[Required action]:
From the records below, copy out exactly the lines from the one containing "Instruction: Open the" to the one containing "You are a computer-use agent. Screen", both included. Add nothing else.

[Data for this exercise]:

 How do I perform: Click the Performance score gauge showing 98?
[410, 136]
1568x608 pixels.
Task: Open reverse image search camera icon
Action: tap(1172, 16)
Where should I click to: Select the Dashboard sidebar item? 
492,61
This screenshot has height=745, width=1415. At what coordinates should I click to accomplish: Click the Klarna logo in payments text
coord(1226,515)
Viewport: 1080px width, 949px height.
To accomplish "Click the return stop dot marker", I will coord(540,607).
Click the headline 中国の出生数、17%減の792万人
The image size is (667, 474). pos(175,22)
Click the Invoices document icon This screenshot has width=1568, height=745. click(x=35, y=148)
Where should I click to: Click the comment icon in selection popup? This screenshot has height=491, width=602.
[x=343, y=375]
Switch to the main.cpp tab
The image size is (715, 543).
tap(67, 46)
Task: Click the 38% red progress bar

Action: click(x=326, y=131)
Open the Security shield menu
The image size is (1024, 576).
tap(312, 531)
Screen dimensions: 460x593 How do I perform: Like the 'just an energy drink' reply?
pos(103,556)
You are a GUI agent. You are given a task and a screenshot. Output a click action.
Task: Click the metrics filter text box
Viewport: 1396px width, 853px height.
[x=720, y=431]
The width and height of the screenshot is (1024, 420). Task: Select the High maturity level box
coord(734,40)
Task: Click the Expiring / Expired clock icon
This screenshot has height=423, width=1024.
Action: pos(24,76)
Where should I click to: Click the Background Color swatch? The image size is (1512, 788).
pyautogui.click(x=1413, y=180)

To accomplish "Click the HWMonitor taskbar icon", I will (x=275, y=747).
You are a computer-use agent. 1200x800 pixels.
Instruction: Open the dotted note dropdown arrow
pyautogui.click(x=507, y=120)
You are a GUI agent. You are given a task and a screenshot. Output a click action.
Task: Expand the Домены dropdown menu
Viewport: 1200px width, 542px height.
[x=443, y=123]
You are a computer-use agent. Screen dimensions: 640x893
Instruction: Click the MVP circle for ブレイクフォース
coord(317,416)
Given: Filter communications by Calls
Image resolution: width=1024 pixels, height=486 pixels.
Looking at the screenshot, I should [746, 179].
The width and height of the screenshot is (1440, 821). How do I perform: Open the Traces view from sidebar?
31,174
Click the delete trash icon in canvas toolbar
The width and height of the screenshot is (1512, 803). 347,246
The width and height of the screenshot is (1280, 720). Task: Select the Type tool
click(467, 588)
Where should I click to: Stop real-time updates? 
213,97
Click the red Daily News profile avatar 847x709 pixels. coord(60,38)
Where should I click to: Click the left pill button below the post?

[Written reply]:
Instruction: Open the dotted note dropdown arrow
pyautogui.click(x=507, y=120)
You are a GUI agent. You are given a task and a screenshot. Output a click action.
Task: Expand the Домены dropdown menu
Viewport: 1200px width, 542px height.
[x=443, y=123]
You are a computer-use agent. Screen dimensions: 640x893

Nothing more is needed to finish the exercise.